Micah Siva is a woman after my stomach. 
Despite her seemingly prominent presence online, I wasn’t familiar with this Jewish food expert until her newly-released Nosh (Collective Book Studio, 2024) came across my desk.

Nosh by Micah Siva

Nosh by Micah Siva

One probably wouldn’t expect a book called Nosh to be a compilation of “Plant-Forward Recipes,” as the subhead begins. But there’s no false advertising here. The rest of the subhead, “Celebrating Modern Jewish Cuisine,” is exactly what this book is about.

So you will have recipes for potato kugel, cholent, brisket and shawarma but, to put it in kosher terms, you won’t have to wait one or three or six hours to indulge an ice cream sundae.

Classics are the main reason I started salivating as I perused Nosh. Being a vegetarian doesn’t mean I don’t crave comfort food. I’ll happily eat a veggie Reuben every night of the week. What I don’t want a whole lot of are processed meat substitutes. They are nowhere to be found in Nosh!

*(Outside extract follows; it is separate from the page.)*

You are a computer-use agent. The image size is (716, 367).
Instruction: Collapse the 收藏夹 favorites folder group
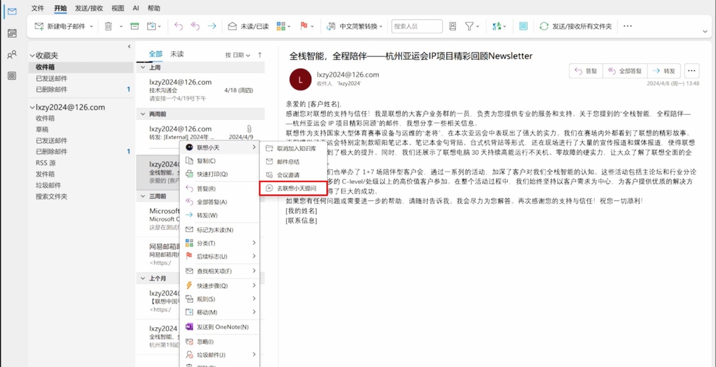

In fact, despite having a recipe for something called “Vegan Gefilte Fish,” Nosh doesn’t feel like a substitutes book.

While good for a treat, overly processed plant-based foods are not particularly healthy, so Siva doesn’t use them.

Instead, substitutes are extracted from whole ingredients, such as cashew nut. And while Siva offers guidance on how to make certain recipes parve, many of her recipes include cheese, milk and eggs.

Something else I love about this book? How Siva weaves in the stories of her grandmothers and how their recipes continue to nurture her connection to them and to her Jewish identity.

It reminded me of a sweet novel I recently finished, Mrs. Quinn’s Rise to Fame.

In her mid-70s, the eponymous Mrs. Quinn enters a “Great British Bake Off”-like contest. Most of her bakes come from grease-stained recipe cards from her mother, who died at a young age. Others are connected to important events or people from the time Mrs. Quinn herself was younger. (There’s another very emotional recipe book thread that I won’t spoil for anyone who might read it.) Baking becomes a kind of time travel, as it does for so many of us, especially at holiday times.

Nosh has that reflective tone, but it is also very now. Its flavors and colors are a riot of Jewish food from across the world. There’s no Ashkenazi or Sephardic supremacy. Eastern European pickles are celebrated alongside a Moroccan-style tagine.

Keep your eye open for kosher-for-Passover recipes from Nosh as we get closer to the holiday.